Summary:
The authors propose a large-scale, big data processing in real time using a parallel recovery system in a distributed environment. The proposed system addresses the features lacking in the existing approaches, most importantly sub-second fault and stragglers recovery by defining an in-memory data structure (called RDD) instead of a replicated on-disk state recovery mode. The experimental results using a Spark Engine-based machine show the system is able to sub-secondly process over 60 million records per second on a 100-node running scenario.
Pros:
The main advantage of the proposed system that as the authors claim, many of the other work do not support is the address the issues with both faults, and stragglers. Also, unlike centralized approaches, this work is proposing a parallel recovery mechanism in a distributed environment which enables huge scalability.
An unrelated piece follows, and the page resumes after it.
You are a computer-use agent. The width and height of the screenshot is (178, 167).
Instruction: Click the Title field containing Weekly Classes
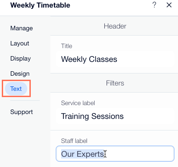pos(115,59)
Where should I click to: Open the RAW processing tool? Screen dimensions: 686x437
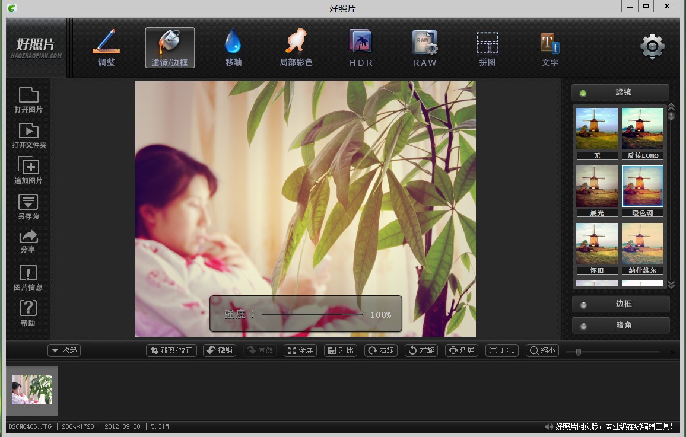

Plus, the other major vantage of the proposed system is the sub-second recovery latency for both faults and stranglers.
Cons:
However I’m not a distributed systems guy myself, but what I like to point out is regarding the scalability of Conviva’s Internet video streaming application which I am a bit familiar with. The authors claim that on 64 EC2 nodes, the system can process enough concurrent viewers which was exceeding the peak load experience of Conviva so far. Well, it’s worth to mention that just on mobile devices, video is accounting for more than 67% of the whole data traffic, and with the increase in the video resolution and quality, this trend is rapidly increasing. I was willing to see some information on this particular video steaming scalability, and some predictions on the incremental model as shown in Figure 14. (a).
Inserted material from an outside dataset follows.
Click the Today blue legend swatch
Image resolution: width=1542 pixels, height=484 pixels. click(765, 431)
Thought for further development:
One option for the optimization model could be somewhat similar to what TCP’s RTT is doing, so to provide an approximation based on the priority of the real-time data. So given the data history, basically we can give more priority to the latest hot data, and less recovery priority to the older ones, and try to seek a memory-accuracy trade-off.
Also regarding Figure 14. (a), given today’s daily-increased video traffic, maybe providing a prediction model for the scalability of nodes in cluster as opposed to supporting more active sessions could be interesting!
Critiques/Questions:
So basically as I mentioned in the cons section, shall we assume a linear-like model (maybe with high R-squared value) as a prediction for the scalability of nodes in cluster so to support more active sessions?! Maybe we should update the results again regarding to today’s daily-increased video traffic!